Records for this exercise>
[start]
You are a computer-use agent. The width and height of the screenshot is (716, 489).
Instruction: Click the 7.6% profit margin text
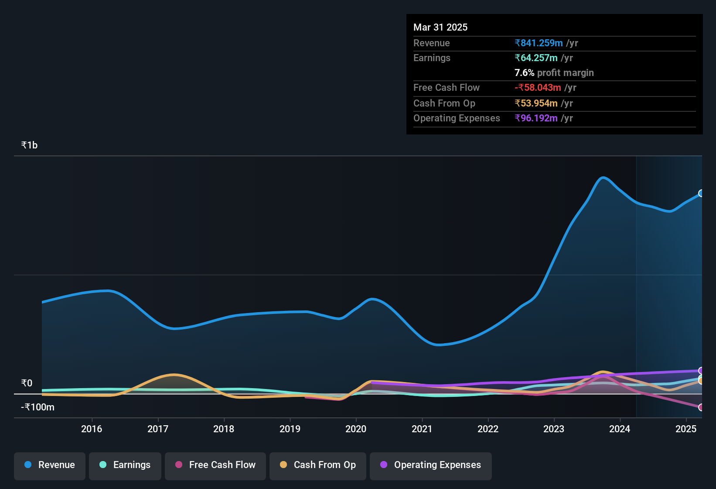point(554,73)
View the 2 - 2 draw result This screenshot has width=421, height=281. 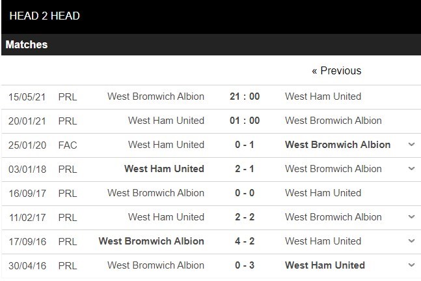coord(245,217)
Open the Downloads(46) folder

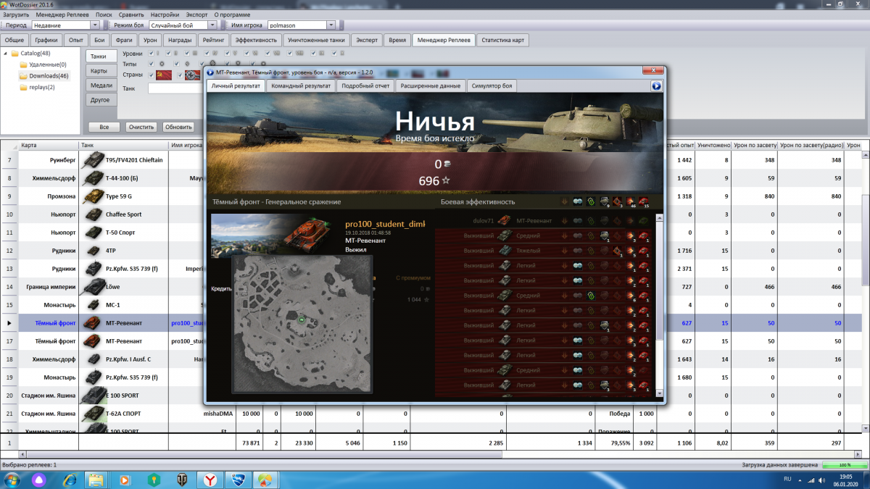(x=49, y=75)
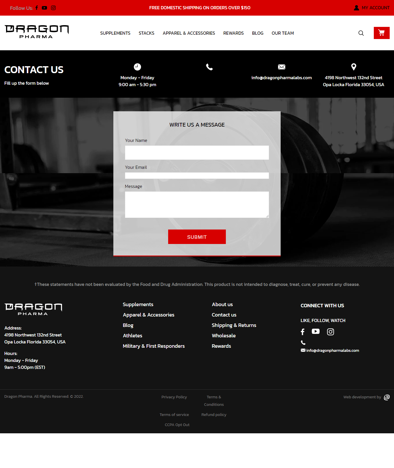Click into the Message text area
The image size is (394, 468).
coord(197,205)
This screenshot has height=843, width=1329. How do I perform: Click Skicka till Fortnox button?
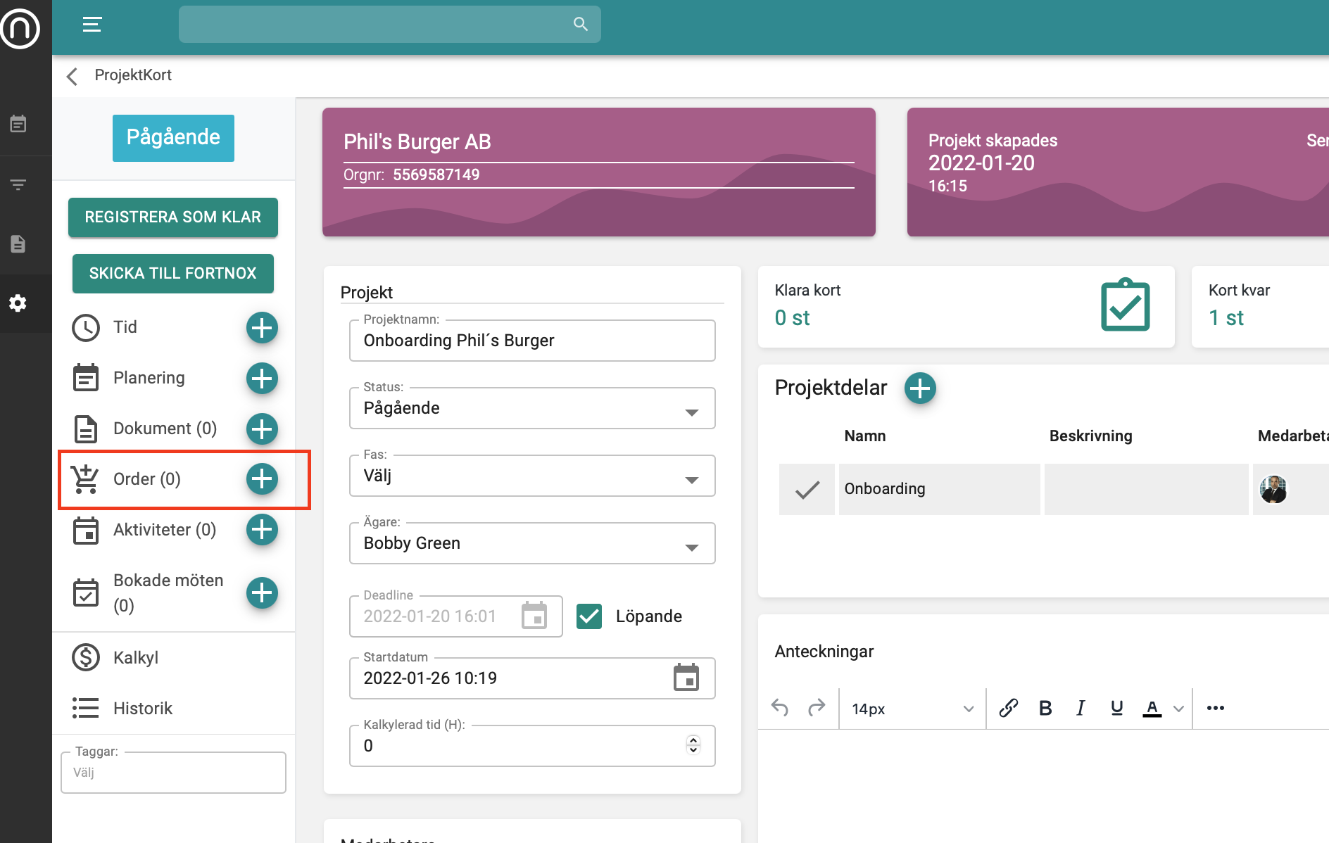(173, 274)
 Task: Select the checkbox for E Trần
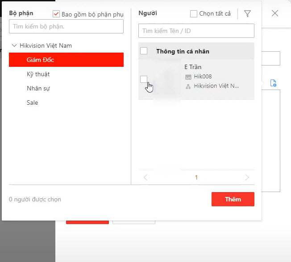click(144, 79)
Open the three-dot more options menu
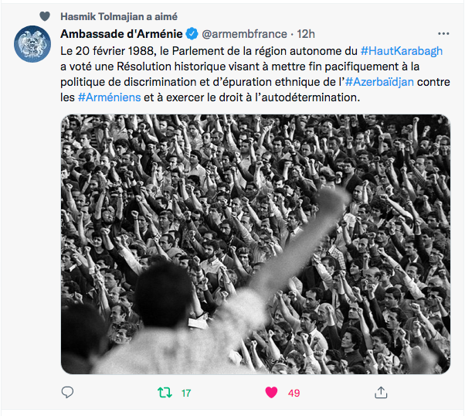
[end]
Problem> Recast the stretch of the records above from the line containing "Task: Select the checkbox for E Trần" through the end as a Markdown table with the columns No. and Text. Put one numbered row per line, and leave out blank lines and pictures.

The output>
| No. | Text |
|---|---|
| 1 |  Task: Select the checkbox for E Trần |
| 2 | click(144, 79) |
| 3 | Open the three-dot more options menu |